More and more, I find it is the young people in my life who are in fact guiding me. From technology and social media to gender identity and sexual orientation, youth today operate in the “grey areas” of our world. Few things remain as black and white as they were once considered. The world has both shrunk and expanded, and young people seem to be leaders at adaptability and acceptance.
Don’t get me wrong, it is not that I don’t believe I have something to offer. While the rules may have changed, I have played the game, some might say quite successfully. But what I have realized that I offer is less brilliant advice and more an air of curiosity. I still believe in limits, respect for elders, and set high standards for behaviour and personal choices – just ask my clients (or my children for that matter) – but I no longer believe that I have the map they should follow to navigate the world we live in.
I have two guidelines I steadfastly follow when it comes to working with young people. Truth be told, they are good rules for me to remember when working with anyone, but I think they are especially crucial when I’m connecting with a teenager.
Be curious, not judgemental
Tattoos, piercings, goth, veganism, androgyny. . . the list of ways youth can shock or offend, confuse or frighten us is endless. It can be easy to label, categorize, and judge all that youth bring to the table that is different, limit-stretching, or even “offensive.”
Yet when we open ourselves up to being curious, we learn so much that enables us to at least accept, if not understand, where the young people we work with are coming from. “No one has ever asked me why I dropped out of school,” said one of my clients. “They were too busy telling me what a mistake it was and trying to scare me about my future to hear my reasons and my plan.” Shifting to curiosity – true curiosity – opens doors and builds trust.
Open-ended questions are the place to start. And making sure that you really are asking an open-ended question is a good idea. “Don’t you think you’re going to regret getting a tattoo?” or “Do you think you might like to go take off all that makeup before we go out?” are both judgemental statements carefully disguised as questions!
Listen, listen, listen
Here is a tip: once you have asked a question, really listen for the answer. How many times have you caught yourself rehearsing what you are going to say, or getting your rebuttal ready, or reviewing your grocery list when you have supposedly been listening? It is an art to shut off our brains and openly and deeply listen to a young person.
Listen for young people’s values, for clues about how they feel, for the underlying meaning in what they are saying. All of this lurks not so very far under the surface of their message.

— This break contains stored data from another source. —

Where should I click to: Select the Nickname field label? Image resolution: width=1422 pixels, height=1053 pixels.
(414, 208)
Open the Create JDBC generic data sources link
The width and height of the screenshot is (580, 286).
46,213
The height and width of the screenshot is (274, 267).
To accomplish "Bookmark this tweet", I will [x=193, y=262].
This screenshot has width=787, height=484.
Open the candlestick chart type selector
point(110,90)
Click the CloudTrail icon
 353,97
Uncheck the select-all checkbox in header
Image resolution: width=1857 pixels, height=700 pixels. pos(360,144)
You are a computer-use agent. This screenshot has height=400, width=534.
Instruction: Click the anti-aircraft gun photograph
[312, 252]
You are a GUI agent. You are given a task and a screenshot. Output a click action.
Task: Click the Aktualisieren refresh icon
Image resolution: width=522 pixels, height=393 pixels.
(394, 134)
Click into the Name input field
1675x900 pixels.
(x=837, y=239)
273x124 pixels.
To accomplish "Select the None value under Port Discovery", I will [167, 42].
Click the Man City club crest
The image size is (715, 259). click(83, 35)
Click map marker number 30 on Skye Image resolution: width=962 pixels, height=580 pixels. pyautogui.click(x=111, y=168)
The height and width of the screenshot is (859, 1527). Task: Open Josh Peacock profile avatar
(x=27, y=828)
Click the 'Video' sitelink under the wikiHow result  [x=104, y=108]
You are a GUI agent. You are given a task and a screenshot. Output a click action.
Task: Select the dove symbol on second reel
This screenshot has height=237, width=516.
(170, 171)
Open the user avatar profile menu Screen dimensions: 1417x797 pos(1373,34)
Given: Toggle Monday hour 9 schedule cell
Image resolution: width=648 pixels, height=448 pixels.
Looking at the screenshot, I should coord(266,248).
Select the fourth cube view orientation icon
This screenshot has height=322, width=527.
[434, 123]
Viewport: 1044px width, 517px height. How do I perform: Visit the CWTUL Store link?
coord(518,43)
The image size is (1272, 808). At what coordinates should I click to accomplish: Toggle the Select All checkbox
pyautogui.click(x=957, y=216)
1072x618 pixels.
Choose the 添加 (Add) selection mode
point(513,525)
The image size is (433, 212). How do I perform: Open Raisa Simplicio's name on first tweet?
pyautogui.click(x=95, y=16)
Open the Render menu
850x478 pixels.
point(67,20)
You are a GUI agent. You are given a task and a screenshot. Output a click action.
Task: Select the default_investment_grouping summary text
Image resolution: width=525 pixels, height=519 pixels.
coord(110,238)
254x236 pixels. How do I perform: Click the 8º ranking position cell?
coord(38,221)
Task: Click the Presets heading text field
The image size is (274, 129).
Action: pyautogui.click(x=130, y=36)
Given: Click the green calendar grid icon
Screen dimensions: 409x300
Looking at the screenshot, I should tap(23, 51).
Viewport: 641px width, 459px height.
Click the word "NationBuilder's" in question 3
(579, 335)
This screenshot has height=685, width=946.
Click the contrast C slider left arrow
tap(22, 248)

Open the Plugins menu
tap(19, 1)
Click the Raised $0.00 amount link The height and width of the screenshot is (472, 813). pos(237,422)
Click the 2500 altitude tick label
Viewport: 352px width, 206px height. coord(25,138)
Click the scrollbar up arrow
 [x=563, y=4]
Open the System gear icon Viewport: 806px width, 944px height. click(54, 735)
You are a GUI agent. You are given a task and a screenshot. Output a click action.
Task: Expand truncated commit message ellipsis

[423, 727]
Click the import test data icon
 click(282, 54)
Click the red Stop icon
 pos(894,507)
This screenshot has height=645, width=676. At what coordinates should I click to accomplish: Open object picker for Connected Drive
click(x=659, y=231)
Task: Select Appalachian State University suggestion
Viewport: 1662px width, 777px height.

We have all heard the old expression, “You have two ears and one mouth; use them accordingly.” And another useful thing to remember is that when you rearrange the letters of the word LISTEN, it spells SILENT!
Once upon a time, not so very long ago, adults expected children to be seen and not heard. There was an understanding that the grown-ups made the rules, and the kids followed them, no questions asked. Command and control was the way it was, respectfully adopted from the military to the family.
The times they are a-changin’. Most of us have shifted to a more collaborative, authoritative rather than authoritarian model of child-rearing. And now the shift must come to lead from behind, to be present for the youth of today and invite and encourage them to take the reins. Be there, get to know them, and then stand back and watch them shine!